The five-justice majority opinion does not simply hold that Trump may seek the presidency again, despite his role in inciting the January 6 insurrection at the US Capitol. It effectively neutralizes this provision of the 14th Amendment altogether — at least as applied to the 2024 election.
All nine justices agreed that the state of Colorado, whose highest court determined that Trump was disqualified, was not allowed to make this determination. As the Court’s three Democratic appointees write in a cosigned opinion dissenting from the majority’s reasoning, states have limited authority to decide questions that “‘implicate a uniquely important national interest’ extending beyond a State’s ‘own borders.’” So the decision whether or not to disqualify Trump should have come from a federal court, or some other federal forum, not from state courts.
Fair enough, but the majority opinion (which is unsigned, and joined by all of the Court’s Republican appointees except for Justice Amy Coney Barrett) goes much further than that. It holds that the Constitution “empowers Congress” — and only Congress — to determine which individuals are disqualified from public office because they previously engaged in an insurrection.
Then it points to a single statute, a criminal law that calls for imprisonment and disqualification from office for anyone who “engages in any rebellion or insurrection against the authority of the United States or the laws thereof” as the sole existing vehicle to enforce the 14th Amendment’s anti-insurrection provision. Trump has not yet been charged with violating this law, although he has been charged with violating other federal criminal laws because of his alleged attempt to overthrow the 2020 election.

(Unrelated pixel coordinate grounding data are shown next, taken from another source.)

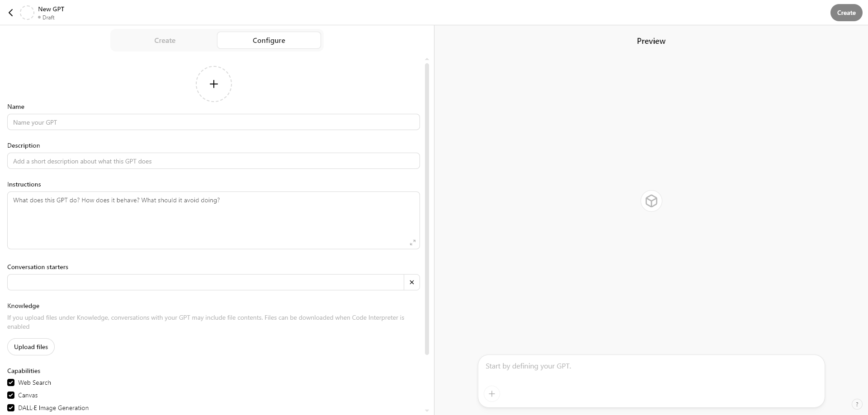Switch to the Create tab
The height and width of the screenshot is (415, 868).
(165, 41)
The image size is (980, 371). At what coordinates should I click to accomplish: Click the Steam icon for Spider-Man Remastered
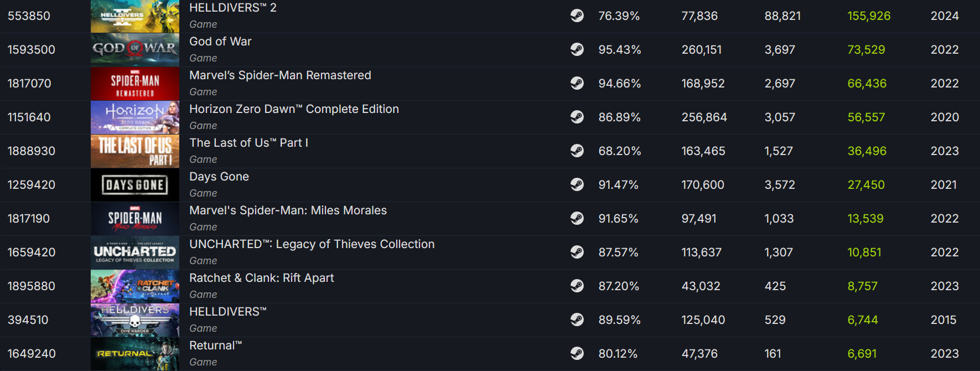tap(577, 83)
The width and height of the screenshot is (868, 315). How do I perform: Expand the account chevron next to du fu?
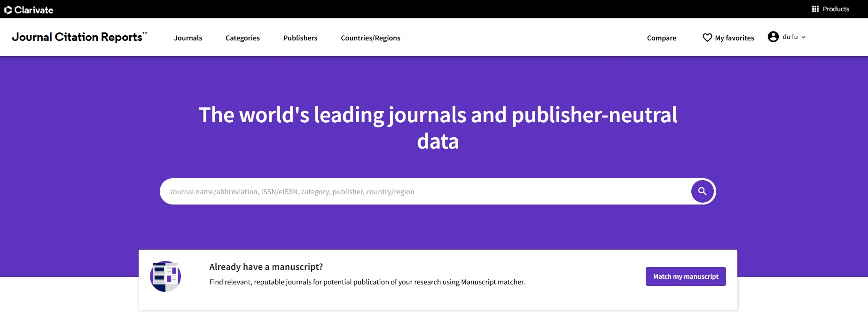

This means that any attempt to disqualify Trump is almost certainly dead. Even if special counsel Jack Smith can amend his indictment to bring charges under the insurrection statute, the Court’s decision to slow-walk Trump’s trial means that the election will most likely be over before that trial takes place.
The courts, it is now crystal clear, are not going to do much of anything to prevent an insurrectionist former president from occupying the White House once again. And the Supreme Court appears to be actively running interference on Trump’s behalf.”